By Steve Lee
LUTZ — Since Hillsborough County began charging for the use of regional parks and its recreational buildings in October, spokesman John Brill said $241,012 has been collected.
That figure, released Jan. 7, is of no consequence to nonprofit groups and county residents who now must pay for something they previously had free access to.
Marilyn Wannamaker, a Lutz resident and president of the Lutz-Land O’ Lakes Woman’s Club, is appalled. Her group relocated to the Land O’ Lakes Community Center on US 41, where they are not charged, rather than pay to continue meeting at the Lutz Civic Center in Bullard Park by the Lutz Train Depot.
“It’s a shame,” Wannamaker said, noting that some other groups have pulled out of that building. “I don’t know what they’re going to do with a community building that sits empty.”
“Not all the groups have decided they want to do that,” Brill said of paying to use county buildings.
According to Brill, charging fees for parks and other facilities is part of a plan to generate more than $3 million in 2010 to avoid closings and layoffs. Though the fees came about at the same time as a $3.7 million expansion of Oscar Cooler Sports Complex off Lutz Lake Fern Road, Brill said that money already was allocated and had no effect on other sites.

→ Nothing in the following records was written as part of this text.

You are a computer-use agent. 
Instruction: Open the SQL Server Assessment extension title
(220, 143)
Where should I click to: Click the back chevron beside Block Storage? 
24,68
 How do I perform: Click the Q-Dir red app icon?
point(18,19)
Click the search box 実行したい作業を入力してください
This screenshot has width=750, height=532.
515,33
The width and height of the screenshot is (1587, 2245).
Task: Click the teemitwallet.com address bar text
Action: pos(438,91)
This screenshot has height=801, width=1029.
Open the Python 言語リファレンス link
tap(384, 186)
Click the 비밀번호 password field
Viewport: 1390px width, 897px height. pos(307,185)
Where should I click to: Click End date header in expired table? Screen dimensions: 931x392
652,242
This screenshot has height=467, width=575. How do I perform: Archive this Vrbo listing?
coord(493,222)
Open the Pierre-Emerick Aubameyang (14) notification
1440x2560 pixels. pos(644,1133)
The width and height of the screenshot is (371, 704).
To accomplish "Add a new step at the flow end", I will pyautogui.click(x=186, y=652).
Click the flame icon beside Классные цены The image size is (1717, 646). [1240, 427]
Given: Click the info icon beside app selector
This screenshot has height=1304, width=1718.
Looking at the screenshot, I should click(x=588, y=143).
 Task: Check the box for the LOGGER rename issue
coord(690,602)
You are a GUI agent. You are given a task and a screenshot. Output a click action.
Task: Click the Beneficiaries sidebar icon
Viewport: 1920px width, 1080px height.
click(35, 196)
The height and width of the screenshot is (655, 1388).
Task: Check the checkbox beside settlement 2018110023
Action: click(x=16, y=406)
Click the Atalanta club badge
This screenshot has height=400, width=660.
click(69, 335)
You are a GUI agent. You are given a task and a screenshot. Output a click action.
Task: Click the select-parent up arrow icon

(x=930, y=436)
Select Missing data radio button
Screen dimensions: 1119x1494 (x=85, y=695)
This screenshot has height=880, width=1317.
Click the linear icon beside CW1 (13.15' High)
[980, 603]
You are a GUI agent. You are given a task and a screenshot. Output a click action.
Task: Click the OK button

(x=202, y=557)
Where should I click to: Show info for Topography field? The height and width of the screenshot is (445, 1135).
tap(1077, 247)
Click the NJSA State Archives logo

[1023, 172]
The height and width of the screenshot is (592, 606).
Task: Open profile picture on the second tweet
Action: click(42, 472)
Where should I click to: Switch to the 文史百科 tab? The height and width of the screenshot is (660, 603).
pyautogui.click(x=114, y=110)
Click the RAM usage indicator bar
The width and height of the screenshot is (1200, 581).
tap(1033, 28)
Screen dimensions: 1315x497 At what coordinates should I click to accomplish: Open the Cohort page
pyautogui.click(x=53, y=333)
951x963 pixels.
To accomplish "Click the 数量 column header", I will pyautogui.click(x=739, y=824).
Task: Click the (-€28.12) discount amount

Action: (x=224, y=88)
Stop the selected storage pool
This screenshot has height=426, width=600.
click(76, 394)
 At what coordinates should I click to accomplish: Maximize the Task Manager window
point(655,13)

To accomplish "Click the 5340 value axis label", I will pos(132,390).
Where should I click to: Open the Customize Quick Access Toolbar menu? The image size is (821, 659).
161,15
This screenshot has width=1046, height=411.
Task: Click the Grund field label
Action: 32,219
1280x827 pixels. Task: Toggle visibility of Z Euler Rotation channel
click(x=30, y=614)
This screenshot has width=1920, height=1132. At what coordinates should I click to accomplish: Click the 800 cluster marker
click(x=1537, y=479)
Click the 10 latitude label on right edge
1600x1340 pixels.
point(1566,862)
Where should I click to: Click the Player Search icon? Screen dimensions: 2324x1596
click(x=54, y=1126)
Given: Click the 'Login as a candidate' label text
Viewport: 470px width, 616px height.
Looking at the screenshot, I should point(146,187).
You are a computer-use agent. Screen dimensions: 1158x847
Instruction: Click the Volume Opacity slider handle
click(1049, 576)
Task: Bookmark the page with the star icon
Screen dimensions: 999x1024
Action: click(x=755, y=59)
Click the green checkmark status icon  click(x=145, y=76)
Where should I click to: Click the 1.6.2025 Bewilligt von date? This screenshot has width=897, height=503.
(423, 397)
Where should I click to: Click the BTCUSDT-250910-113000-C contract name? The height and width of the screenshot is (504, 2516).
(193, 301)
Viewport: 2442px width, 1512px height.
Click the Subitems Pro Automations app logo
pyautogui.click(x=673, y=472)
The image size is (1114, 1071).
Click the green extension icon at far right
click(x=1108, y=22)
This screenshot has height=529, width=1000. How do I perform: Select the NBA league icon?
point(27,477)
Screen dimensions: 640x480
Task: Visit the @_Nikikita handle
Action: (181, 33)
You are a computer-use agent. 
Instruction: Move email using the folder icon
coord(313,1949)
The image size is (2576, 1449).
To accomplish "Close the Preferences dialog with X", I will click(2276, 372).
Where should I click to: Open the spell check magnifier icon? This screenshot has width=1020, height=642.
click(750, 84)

“It’s not that we want to charge fees, but that’s what we were down to,” Brill said. “Lake Park, we were going to close two days a week and lose rangers, but the public said they wanted to do it.”
Art Heinrichs, president of BMX Raceway, said most people in that organization would rather pay a $2 entrance fee than not be able to get to the track off N. Dale Mabry Highway.
“It’s had some impact, but not a major one,” Heinrichs said. “It’s cut down our ridership by about 30 percent.”
Costs to enter county parks are $2 for a carload up to eight people. Annual passes are available at $50 per individual or $100 for a family. To meet at community centers, nonprofits are charged an hourly rate of $20 per hour, while other groups must pay $40.
Wannamaker voiced her displeasure at charging a bridge club of elderly county residents who no longer meet at the civic center.
“Those people are 80 years old,” she said. “They can’t afford $40 to play bridge. I think it’s just terrible what they’re doing to the young and the old.”
Brill pointed out that some groups, if they choose to do so, would be eligible for no fees at community centers if they agree to become co-sponsors with the county and display the county logo.
While Wannamaker’s club has been approved to meet in Land O’ Lakes through September, she said the Old Lutz Schoolhouse off US 41 could be an option in the near future. The club already stores items there and is planning for a flea market in March at that site, which in 1996 was added to the U.S. National Register of Historic Places.
“They won’t have to pay a fee,” said Lt. Col. William Westcott, commander of the North Tampa-Lutz Cadet Squadron of the Civil Air Patrol who also is on the Citizens of the Old Lutz Schoolhouse board.
The county owns the property and building, which was built in the 1920s, and leases it to the Old Lutz Schoolhouse. Donations to pay for maintenance and insurance keep it open for non-profit groups to meet at no charge, Westcott said.
At nearby Nye Park, off Sunset Lane, an after-school program that was free now costs $48 per week.
As for youth organizations, the Lutz Leaguerettes at Nye Park, as well as the Lutz Little League and Lutz Chiefs of the Pasco Police Athletic League (the latter two of which are based at the Oscar Cooler complex), the county does not charge fees in exchange for maintaining fields.